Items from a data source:
BEGIN

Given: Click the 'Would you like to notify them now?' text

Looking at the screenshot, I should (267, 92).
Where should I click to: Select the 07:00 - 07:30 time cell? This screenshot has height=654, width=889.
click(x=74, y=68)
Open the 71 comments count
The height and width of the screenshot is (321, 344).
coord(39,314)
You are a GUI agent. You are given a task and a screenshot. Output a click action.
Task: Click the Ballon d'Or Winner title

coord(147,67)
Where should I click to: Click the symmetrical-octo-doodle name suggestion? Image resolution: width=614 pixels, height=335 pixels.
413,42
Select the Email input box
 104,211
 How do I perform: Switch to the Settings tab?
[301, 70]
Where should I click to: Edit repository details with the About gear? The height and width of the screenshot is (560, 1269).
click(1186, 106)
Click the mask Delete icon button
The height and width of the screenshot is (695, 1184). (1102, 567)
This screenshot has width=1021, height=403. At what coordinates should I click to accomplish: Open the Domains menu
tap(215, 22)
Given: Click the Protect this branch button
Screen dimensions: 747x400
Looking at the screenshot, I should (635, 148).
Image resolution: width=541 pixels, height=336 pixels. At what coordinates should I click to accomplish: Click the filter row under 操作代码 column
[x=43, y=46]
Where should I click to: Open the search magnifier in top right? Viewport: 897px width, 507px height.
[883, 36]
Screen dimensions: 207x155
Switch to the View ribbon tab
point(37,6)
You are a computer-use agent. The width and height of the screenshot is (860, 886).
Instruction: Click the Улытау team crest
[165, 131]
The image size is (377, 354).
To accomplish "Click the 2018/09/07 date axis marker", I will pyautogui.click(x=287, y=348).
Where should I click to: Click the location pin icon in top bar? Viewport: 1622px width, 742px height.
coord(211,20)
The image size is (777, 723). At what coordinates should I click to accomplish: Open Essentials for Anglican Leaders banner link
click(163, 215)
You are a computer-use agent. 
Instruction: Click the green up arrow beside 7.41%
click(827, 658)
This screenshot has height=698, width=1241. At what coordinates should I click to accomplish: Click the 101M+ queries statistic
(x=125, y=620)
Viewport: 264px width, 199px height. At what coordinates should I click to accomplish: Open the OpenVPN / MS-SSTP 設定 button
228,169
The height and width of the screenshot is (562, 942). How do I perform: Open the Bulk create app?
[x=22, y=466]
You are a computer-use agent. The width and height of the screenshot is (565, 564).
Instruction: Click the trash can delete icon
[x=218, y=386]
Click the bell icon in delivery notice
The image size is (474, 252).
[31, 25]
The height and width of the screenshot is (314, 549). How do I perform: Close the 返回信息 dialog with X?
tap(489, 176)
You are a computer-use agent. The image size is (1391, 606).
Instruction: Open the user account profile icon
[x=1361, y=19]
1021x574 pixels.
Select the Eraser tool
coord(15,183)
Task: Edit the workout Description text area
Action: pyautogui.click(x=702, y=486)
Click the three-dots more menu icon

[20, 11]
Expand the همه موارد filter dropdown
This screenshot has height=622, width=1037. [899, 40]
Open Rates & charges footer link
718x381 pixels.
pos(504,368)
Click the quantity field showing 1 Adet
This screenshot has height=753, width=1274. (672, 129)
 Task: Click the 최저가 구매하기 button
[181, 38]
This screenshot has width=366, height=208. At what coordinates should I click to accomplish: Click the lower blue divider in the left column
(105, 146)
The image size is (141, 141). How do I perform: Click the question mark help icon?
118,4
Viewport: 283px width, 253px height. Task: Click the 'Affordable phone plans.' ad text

END

**Problem to work on**.
The line containing "Task: Click the 최저가 구매하기 button" and all lines after it, through the last line of the data, should be retyped exactly.

**Finished task**.
 Task: Click the 최저가 구매하기 button
[181, 38]
This screenshot has width=366, height=208. At what coordinates should I click to accomplish: Click the lower blue divider in the left column
(105, 146)
The image size is (141, 141). How do I perform: Click the question mark help icon?
118,4
Viewport: 283px width, 253px height. Task: Click the 'Affordable phone plans.' ad text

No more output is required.